First, although you can have the employee waive the right to challenge the action and any claims of discrimination or harassment that occurred up to the signing of the LCA, you cannot have the employee waive future claims of harassment. That means if something happens the day after the LCA, the employee can still file a claim of harassment, discrimination, or retaliation based on the new event.

Another wrinkle is making sure that you comply with the Older Workers Benefit Protection Act (OWBPA). The OWBPA, which is part of the Age Discrimination in Employment Act (ADEA), sets out specific requirements for valid waivers of potential age discrimination claims. These requirements, which apply to employees age 40 and older, include a specific waiver of age claims, a period of at least 21 days to consider the waiver, and a 7-day revocation period after signing.  If an agency fails to include a proper OWBPA waiver in an LCA, the employee may raise age discrimination claims that occurred before the LCA. See Jaleesa P. v. Dep’t of Veterans Affairs, EEOC App. No. 2019001777 (Aug. 14, 2019).  This of course defeats at least some of the purpose of having the LCA to begin with.
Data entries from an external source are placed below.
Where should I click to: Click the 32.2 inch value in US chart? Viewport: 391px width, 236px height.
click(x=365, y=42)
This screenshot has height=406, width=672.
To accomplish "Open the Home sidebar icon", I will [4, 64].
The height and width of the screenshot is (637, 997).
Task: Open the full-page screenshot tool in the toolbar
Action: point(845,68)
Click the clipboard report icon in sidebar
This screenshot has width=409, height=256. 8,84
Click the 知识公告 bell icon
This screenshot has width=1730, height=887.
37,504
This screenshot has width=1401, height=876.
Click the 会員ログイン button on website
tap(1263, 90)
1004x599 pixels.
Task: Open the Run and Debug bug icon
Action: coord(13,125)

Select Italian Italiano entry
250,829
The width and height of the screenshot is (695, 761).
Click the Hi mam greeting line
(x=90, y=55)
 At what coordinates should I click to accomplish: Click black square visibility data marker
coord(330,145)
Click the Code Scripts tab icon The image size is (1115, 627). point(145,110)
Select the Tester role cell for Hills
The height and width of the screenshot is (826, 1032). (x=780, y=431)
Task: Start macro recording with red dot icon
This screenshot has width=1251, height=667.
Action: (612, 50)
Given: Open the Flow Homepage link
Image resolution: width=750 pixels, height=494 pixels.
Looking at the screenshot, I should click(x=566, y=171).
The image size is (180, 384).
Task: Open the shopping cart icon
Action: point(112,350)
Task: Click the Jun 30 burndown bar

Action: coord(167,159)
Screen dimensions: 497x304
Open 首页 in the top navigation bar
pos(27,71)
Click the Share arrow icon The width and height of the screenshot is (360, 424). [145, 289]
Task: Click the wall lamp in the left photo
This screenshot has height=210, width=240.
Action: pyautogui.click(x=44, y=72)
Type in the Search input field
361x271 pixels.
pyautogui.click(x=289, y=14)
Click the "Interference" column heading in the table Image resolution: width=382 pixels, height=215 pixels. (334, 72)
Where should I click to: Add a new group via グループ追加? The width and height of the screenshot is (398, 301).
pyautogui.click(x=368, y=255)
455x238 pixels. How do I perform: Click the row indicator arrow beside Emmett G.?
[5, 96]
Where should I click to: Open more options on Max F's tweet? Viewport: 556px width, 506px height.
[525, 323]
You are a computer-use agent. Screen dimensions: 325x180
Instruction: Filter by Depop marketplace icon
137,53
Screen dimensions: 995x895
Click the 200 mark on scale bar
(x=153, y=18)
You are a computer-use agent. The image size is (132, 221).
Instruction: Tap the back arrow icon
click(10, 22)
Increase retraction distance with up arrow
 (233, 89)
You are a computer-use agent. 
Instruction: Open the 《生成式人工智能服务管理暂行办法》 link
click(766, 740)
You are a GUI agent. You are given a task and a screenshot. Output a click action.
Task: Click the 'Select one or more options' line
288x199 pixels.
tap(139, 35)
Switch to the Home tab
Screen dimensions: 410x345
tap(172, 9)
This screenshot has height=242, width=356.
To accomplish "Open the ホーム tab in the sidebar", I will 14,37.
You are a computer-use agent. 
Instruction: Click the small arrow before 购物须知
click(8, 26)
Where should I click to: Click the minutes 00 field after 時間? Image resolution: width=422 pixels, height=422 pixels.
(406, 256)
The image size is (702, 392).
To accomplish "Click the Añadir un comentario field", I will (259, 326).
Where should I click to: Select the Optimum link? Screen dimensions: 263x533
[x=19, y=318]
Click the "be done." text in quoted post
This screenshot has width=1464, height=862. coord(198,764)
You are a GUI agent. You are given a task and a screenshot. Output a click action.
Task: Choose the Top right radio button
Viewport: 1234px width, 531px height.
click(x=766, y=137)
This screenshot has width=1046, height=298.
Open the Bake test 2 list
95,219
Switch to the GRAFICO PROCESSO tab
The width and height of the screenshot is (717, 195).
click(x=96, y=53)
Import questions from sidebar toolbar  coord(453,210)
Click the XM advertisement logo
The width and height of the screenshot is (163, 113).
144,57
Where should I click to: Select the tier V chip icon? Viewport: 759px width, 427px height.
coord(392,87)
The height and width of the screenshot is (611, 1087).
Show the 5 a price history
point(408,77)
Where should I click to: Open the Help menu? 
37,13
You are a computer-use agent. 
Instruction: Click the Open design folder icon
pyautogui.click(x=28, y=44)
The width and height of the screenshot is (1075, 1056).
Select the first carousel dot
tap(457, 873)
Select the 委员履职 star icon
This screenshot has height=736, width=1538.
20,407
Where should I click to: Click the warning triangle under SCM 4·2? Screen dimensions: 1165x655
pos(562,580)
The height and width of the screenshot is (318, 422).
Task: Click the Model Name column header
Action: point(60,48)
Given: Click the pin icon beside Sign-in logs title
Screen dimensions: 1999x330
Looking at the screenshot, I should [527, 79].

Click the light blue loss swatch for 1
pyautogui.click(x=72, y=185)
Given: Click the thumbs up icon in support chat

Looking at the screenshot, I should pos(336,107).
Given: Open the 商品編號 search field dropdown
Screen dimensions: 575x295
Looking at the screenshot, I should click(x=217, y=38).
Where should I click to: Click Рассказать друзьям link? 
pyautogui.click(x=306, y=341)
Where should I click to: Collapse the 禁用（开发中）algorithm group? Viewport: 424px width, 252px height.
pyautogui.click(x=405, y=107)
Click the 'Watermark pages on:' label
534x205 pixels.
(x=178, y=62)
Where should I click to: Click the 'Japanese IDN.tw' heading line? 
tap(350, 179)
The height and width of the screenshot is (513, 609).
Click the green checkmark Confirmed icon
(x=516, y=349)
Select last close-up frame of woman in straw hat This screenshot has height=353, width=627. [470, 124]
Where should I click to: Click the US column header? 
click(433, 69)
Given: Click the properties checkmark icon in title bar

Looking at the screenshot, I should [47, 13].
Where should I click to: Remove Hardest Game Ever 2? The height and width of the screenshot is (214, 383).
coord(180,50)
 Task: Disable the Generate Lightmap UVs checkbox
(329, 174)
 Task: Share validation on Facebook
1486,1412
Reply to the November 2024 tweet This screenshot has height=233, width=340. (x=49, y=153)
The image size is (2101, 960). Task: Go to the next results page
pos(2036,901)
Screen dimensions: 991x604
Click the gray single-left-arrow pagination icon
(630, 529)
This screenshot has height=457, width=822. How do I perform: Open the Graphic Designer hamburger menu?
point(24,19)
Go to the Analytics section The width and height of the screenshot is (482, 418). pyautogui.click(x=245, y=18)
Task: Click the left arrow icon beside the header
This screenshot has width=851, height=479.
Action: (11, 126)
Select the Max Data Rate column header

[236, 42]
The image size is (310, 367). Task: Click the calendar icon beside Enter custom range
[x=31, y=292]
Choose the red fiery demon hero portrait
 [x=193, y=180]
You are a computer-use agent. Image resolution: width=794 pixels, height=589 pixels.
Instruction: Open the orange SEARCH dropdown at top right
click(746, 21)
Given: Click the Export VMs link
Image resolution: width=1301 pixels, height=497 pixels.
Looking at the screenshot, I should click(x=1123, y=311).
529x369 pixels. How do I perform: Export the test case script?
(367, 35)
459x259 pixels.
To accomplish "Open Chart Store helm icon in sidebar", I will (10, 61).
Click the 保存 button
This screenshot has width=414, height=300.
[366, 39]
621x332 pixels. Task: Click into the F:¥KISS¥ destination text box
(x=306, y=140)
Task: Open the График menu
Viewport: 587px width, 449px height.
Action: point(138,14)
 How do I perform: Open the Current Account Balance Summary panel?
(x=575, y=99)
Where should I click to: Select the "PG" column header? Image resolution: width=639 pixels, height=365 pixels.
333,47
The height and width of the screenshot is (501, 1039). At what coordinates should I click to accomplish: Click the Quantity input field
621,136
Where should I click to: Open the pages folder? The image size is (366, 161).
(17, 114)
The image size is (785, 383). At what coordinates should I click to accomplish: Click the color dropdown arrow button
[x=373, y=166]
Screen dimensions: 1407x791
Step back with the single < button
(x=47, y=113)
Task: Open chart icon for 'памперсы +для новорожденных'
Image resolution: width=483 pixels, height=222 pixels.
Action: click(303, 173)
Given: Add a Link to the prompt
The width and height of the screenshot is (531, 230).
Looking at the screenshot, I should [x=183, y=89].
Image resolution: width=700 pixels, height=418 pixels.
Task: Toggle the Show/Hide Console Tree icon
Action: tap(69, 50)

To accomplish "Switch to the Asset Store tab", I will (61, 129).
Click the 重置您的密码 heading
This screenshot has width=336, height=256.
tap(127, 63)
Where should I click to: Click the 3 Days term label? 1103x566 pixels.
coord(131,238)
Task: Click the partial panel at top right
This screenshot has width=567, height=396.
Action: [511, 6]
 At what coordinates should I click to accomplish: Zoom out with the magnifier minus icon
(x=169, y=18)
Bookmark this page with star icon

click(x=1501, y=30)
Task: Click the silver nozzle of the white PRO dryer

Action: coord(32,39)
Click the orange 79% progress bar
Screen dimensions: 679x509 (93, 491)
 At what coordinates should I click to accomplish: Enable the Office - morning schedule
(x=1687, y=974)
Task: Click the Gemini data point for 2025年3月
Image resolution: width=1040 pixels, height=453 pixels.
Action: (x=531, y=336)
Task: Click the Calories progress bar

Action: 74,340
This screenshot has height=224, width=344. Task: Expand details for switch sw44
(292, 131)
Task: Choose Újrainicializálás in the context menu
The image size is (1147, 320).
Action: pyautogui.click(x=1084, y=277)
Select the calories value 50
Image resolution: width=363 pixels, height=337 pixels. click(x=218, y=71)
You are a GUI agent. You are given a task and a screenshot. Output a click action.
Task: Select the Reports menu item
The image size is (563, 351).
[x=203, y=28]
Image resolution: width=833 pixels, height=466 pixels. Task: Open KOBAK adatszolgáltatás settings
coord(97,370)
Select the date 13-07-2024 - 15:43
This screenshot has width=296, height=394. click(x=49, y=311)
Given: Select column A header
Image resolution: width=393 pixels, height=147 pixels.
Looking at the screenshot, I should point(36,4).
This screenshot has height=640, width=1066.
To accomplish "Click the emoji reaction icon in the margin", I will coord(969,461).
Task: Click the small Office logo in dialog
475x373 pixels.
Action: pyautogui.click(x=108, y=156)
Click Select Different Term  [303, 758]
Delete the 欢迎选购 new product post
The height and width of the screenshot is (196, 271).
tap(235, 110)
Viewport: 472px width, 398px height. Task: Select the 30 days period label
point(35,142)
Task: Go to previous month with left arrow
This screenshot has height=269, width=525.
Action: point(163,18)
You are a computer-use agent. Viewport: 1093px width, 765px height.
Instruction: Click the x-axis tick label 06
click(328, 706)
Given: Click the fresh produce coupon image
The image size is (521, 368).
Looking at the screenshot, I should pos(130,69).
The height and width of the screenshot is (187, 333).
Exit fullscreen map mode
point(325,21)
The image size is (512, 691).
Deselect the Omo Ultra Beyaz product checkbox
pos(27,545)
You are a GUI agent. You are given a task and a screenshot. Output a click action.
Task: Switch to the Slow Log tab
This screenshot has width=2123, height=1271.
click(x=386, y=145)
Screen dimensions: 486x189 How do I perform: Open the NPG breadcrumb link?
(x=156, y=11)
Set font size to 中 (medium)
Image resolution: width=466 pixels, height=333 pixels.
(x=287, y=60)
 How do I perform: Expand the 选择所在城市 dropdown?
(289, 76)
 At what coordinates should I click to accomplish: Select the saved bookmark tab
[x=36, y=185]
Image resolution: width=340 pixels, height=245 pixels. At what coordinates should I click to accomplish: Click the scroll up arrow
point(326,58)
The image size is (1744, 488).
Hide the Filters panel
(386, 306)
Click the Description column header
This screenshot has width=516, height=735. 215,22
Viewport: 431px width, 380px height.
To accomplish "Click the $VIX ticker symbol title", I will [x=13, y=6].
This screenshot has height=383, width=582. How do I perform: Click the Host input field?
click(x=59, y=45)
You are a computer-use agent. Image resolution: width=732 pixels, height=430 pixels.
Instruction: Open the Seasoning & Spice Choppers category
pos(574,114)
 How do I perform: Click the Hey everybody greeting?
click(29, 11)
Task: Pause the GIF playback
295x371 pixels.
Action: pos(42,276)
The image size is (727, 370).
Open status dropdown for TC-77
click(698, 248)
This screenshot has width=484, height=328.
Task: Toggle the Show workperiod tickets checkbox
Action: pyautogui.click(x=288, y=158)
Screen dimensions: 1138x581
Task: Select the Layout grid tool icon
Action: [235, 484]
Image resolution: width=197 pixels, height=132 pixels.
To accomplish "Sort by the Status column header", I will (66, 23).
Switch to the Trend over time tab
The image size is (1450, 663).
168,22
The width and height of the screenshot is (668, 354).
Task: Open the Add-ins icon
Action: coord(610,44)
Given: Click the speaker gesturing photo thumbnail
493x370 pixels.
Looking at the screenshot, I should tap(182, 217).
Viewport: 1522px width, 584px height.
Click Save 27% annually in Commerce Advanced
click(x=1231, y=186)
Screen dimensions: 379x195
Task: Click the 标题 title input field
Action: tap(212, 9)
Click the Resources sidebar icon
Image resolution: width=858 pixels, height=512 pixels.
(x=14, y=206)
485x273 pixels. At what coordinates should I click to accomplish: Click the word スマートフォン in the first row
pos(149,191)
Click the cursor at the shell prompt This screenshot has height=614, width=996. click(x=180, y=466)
One way to avoid these issues is to think of the LCA as settlement agreement, because with the waiver of claims that’s essentially what it is, and ensure that you keep in mind the same considerations you would in a traditional settlement agreement.  If you don’t, you may find yourself defending against claims you assumed were waived. Droste@FELTG.com

By Meghan Droste, October 22, 2019

The Supreme Court heard arguments on October 8 in what I am sure will prove to be three landmark cases: Altitude Express, Inc. v. ZardaBostock v. Clayton County, and R.G. & G.R. Harris Funeral Homes v. EEOC. The first two cases, which the Court consolidated for arguments, raise the issue of whether Title VII’s protections against sex discrimination prohibit discrimination on the basis of sexual orientation. The Harris Funeral Homes case raises the question of whether those same protections prohibit discrimination on the basis of gender identity.

These questions are settled law in the federal sector. The Commission concluded in 2012 that Title VII protects gender identity and in 2015 that sexual orientation is covered. Appeals courts were split, however, on these issues as they apply to private and public sector employees. For that reason, the Supreme Court is now poised to answer these questions for the entire country, and potentially reverse EEOC precedents.

The employees in these cases argue that “sex” as understood in Title VII must encompass discrimination on the basis of sexual orientation and gender identity. As the Commission found in the Macy v. Department of Justice and Baldwin v. Department of Transportation cases, the employees assert that these forms of discrimination inherently take into account their sex and, therefore, their employers discriminated against them “because of … sex,” as prohibited by Title VII. They also point to the idea of sex stereotyping, arguing, as the EEOC found, that these forms of discrimination may be due to stereotypes regarding who an individual should be attracted to and what reproductive organs men and women should possess. Finally, the employees pointed to the Supreme Court’s decision in Oncale v. Sundowner Systems, in which the Court rejected arguments that Congress could not have intended to prohibit same-sex sexual harassment, to argue that Congress’s understanding of sex, sexual orientation, and gender identity is not the correct question in these cases.

Those who observed the arguments have reported that it is unclear how the Court will come out on these cases. For example, while Justice Gorsuch appeared to find that taking an employee’s sexual orientation into account necessarily involves sex, he also cautioned against “massive social upheaval.”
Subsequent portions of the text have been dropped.